Cadmium levels in baby food ingredients of all four brands also far exceeded FDA’s standards for bottled water of 5 ppb.
The report notes that each company had its own internal standards for heavy metals in baby food but that Hain sold products made with ingredients that exceeded those policies. The company reportedly justified the move to the committee by saying its standards were based on "theoretical calculations."
Only one company named in the report, Happy Family Organics, responded to E&E News’ requests for comment.
"Many everyday foods would contain trace amounts of these elements whether they are prepared at home or sold as packaged foods," the company said, noting none of its products exceed FDA standards. "We can say with the utmost confidence that all Happy Family Organics products are safe for babies and toddlers to enjoy, and we are proud to have best-in-class protocols for our industry."
The company also accurately noted that heavy metals can be found in raw ingredients like leafy greens and grains.
Still, the report found multiple instances of companies using additives containing nonnatural heavy metals. Beech-Nut, for example, used high-arsenic enzymes like BAN 800 to address "crumb softness" in baked goods, while Hain was found to be using vitamin mixes high in heavy metals.
Though the subcommittee report comes down hard on those four companies, the committee was quick to slam an additional three — Walmart Inc., Campbell’s and Sprout Organic Foods — that did not respond to its requests for heavy metal test results. That raises "grave" concerns "that their lack of cooperation might be obscuring the presence of even higher levels of toxic heavy metals in their baby food products than their competitors’ products."
Environmental Working Group Senior Vice President Scott Faber said the report underscores FDA’s "failure to protect consumers, including babies, from the chemicals and contaminants that are in our food."
"Today’s report should be a wake-up call to the Biden administration’s incoming Health and Human Services team that FDA is simply asleep at the switch," Faber said.
Failure to act, he said, puts the burden on often-sleep-deprived new parents who are ill-equipped to navigate the technical world of food ingredients and manufacturing.
"Asking new parents to shop their way around the problem when there is nothing on the label is like asking the folks in steerage to save the Titanic," he said. "It’s ridiculous."
Indeed, though Faber called the problem a "bipartisan" one, the committee report makes specific allegations that the Trump administration’s FDA failed to act on a "secret slide presentation" from Hain revealing corporate policies to only test heavy metal content of ingredients that underestimated the levels of toxins in finished products sold by the company.
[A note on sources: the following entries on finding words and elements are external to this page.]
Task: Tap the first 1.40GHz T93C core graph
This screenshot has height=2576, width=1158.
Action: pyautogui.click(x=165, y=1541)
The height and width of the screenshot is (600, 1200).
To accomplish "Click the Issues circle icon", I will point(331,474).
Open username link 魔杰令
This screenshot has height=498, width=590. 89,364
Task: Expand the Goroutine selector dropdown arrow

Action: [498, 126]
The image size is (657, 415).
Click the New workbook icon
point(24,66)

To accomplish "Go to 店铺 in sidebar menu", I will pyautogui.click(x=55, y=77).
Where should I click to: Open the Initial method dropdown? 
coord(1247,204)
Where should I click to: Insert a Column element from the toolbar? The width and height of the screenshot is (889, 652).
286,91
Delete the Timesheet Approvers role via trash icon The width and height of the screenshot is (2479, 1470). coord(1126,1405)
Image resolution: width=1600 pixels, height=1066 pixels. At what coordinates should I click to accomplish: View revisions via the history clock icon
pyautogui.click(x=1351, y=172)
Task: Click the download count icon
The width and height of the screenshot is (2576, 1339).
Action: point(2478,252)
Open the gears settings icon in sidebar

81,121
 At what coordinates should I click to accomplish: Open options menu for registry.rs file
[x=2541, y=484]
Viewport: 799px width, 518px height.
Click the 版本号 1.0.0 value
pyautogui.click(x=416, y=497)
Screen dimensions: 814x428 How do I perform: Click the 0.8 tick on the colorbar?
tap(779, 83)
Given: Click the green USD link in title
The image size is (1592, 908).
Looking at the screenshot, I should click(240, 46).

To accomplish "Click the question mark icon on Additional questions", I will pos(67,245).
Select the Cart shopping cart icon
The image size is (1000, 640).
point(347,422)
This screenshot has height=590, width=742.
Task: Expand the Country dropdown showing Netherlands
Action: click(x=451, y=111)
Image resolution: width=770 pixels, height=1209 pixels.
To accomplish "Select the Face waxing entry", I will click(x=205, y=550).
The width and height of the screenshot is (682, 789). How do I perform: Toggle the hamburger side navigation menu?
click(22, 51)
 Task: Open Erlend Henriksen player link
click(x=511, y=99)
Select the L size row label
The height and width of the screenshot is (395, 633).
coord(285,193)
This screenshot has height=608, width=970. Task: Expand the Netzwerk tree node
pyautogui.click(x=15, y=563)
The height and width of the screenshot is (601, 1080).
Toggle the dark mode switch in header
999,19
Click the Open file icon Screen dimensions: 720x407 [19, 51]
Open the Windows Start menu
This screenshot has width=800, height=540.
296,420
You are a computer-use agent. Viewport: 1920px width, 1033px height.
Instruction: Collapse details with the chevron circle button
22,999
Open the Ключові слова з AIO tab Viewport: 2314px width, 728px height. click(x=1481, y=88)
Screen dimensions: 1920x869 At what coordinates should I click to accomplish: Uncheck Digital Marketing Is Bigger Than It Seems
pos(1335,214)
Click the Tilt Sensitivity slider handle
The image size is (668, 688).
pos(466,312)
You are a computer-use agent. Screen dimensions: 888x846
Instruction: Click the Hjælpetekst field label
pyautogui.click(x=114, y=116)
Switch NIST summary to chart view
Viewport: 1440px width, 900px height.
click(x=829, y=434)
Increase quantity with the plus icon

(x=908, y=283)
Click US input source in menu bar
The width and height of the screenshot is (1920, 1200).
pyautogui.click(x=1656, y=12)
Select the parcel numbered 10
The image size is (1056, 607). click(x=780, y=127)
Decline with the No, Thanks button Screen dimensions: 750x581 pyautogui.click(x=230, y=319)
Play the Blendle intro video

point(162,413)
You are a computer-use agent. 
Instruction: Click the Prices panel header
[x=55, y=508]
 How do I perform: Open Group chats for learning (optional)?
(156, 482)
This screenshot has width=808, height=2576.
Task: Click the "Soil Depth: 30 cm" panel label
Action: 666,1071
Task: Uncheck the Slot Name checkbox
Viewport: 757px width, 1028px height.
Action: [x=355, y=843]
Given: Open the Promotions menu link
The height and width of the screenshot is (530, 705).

The presentation also showed that many of the company’s products — including half of its brown rice baby foods — were tainted with inorganic arsenic over FDA levels for rice products.
"This presentation made clear that ingredient testing is inadequate and that only final product testing can measure the true danger posed by baby foods," the report says, before underscoring that the "Trump FDA took no new action in response. To this day, baby foods containing toxic heavy metals bear no label or warning to parents."
The committee is recommending FDA set standards for heavy metals in baby food and require food labels to show heavy metal contents in baby foods and mandatory testing of finished products by manufacturers. It also says manufacturers should voluntarily phase out toxic ingredients.